Diogo M. Oliveira, fisioterapeuta, discente de mestrado na Universidade Federal de São Paulo (UNIFESP), sob orientação do Prof. Dr. Bruno M. Silva.




Dr. Bruno M. Silva professor do dpto. de fisiologia da Universidade Federal de São Paulo (UNIFESP).








Ao realizarmos exercício físico a ventilação aumenta. E o aumento da ventilação possui forte associação com o aumento da produção de dióxido de carbono (V̇CO2), o que contribui para a regulação do equilíbrio ácido-base. Isto ocorre por que o excesso de moléculas de CO2 produzidas durante o exercício é excretado pelo aumento da ventilação. Após mais de 100 anos de pesquisa sobre o assunto, muitos mecanismos que provocam aumento da ventilação durante o exercício foram descobertos. No entanto, nenhum dos mecanismos conhecidos até hoje é capaz de monitorar de maneira direta o V̇CO2, e, consequentemente, sinalizar esta informação aos neurônios geradores do padrão respiratório no tronco encefálico. Portanto, o ajuste preciso da ventilação em função do aumento do V̇CO2 é considerado um dos grandes enigmas do conhecimento científico em fisiologia do exercício (1).

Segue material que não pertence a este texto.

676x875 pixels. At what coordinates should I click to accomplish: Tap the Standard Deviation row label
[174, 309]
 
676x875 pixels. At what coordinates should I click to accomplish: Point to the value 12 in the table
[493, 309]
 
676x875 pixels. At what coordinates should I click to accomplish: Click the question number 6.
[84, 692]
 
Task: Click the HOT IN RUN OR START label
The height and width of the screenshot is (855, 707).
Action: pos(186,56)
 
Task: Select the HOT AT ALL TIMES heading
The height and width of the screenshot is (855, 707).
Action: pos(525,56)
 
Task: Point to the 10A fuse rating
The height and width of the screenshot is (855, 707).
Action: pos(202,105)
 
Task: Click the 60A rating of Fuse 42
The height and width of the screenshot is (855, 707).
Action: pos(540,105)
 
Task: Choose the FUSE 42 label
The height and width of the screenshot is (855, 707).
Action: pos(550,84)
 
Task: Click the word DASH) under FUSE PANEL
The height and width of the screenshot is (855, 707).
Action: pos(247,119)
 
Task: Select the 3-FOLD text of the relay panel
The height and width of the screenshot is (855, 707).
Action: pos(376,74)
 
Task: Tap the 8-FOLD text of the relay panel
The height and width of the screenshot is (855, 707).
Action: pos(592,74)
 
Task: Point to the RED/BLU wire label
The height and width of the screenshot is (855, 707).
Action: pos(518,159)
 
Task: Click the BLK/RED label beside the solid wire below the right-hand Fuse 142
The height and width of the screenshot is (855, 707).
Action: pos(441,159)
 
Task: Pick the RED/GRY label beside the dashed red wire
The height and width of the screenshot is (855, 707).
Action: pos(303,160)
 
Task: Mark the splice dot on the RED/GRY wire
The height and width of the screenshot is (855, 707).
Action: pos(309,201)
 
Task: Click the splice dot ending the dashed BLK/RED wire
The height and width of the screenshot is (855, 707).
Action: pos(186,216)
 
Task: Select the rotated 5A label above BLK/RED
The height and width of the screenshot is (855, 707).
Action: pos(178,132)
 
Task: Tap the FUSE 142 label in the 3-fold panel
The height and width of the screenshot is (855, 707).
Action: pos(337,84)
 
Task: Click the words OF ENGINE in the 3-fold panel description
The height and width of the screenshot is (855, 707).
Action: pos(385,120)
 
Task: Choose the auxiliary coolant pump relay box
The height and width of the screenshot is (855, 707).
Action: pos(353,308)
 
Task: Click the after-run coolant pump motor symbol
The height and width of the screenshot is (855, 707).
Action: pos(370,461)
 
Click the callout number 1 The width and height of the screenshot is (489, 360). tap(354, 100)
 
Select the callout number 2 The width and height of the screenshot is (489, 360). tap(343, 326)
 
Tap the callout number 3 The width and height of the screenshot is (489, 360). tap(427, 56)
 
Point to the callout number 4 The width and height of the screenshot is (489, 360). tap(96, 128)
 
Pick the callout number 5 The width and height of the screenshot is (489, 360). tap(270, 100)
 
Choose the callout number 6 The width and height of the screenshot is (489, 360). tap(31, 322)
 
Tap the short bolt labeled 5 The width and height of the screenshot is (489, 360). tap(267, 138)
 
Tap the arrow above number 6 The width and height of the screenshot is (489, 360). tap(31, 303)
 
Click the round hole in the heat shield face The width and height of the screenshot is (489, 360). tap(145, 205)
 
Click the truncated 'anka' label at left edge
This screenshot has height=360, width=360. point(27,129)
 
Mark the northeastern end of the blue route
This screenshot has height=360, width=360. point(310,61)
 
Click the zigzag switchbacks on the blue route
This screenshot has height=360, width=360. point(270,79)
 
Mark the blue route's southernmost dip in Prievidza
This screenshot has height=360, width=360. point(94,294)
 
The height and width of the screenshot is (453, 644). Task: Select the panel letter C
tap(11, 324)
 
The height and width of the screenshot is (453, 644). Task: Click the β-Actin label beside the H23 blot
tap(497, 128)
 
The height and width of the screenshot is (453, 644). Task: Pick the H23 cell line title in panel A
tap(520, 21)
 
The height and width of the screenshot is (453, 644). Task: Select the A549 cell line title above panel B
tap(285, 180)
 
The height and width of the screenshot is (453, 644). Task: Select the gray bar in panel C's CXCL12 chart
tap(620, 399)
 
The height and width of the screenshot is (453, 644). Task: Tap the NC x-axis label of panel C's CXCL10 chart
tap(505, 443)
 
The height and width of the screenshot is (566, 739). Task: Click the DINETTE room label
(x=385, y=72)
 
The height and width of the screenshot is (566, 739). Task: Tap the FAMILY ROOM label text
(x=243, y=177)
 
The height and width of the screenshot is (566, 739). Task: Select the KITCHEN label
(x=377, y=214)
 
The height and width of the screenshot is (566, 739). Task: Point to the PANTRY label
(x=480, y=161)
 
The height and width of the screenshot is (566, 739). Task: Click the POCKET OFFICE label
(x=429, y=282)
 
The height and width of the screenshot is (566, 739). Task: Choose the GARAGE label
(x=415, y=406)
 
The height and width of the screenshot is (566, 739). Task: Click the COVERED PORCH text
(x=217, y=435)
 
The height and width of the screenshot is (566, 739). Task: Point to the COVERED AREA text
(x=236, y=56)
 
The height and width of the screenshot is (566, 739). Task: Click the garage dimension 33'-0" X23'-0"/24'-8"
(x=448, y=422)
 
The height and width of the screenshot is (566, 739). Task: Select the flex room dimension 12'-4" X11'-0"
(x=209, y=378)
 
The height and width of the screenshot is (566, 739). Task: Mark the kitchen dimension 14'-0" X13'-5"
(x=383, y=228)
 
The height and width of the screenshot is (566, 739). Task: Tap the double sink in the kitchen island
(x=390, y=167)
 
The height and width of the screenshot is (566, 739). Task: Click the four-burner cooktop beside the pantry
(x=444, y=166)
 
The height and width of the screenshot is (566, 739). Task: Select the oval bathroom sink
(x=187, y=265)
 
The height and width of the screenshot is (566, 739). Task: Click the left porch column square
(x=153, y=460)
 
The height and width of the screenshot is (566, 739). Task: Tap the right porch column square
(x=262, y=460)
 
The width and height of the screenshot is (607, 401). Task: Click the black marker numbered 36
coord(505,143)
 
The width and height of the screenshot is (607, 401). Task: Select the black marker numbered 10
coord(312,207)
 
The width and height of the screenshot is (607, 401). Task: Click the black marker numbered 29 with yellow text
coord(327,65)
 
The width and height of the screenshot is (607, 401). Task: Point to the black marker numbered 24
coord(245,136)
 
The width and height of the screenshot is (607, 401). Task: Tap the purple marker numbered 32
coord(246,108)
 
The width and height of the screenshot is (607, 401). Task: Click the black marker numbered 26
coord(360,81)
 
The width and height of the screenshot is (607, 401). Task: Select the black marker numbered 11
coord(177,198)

Por outro lado, o mecanismo envolvido na resposta ventilatória frente à redução da concentração de O2 no sangue arterial (hipóxia hipoxêmica) em repouso e exercício é mais bem estabelecido. A descoberta do funcionamento e importância de células sensíveis ao O2 inclusive foi homenageada com o prêmio Nobel ao pesquisador alemão Corneille Heymans em 1938 (2). Tal mecanismo faz parte do quimiorreflexo carotídeo, e como todo reflexo, é composto por receptor, via aferente, centro integrador, via eferente e órgão efetor. Os receptores envolvidos estão nos corpos carotídeos, localizados bilateralmente no pescoço, mais precisamente no seio carotídeo, próximo à bifurcação da carótida comum em carótida interna e externa (Figura 1). Em repouso, com pressão de oxigênio no sangue arterial (PaO2) em níveis normais (entre 80 a 100 mmHg), o quimiorreceptores carotídeos possuem baixa atividade basal e, consequentemente, contribuem pouco para o nível de ventilação (em torno de 20%). Já em situação de repouso com baixa PaO2 (principalmente em PaO2 menor que 60 mmHg), os quimiorreceptores carotídeos são estimulados, o que aumenta a atividade nervosa aferente ao sistema nervoso central e gera como resposta o aumento da ventilação. Nesta situação, então, o quimiorreflexo carotídeo passa ter papel de protagonista para o controle da ventilação (1).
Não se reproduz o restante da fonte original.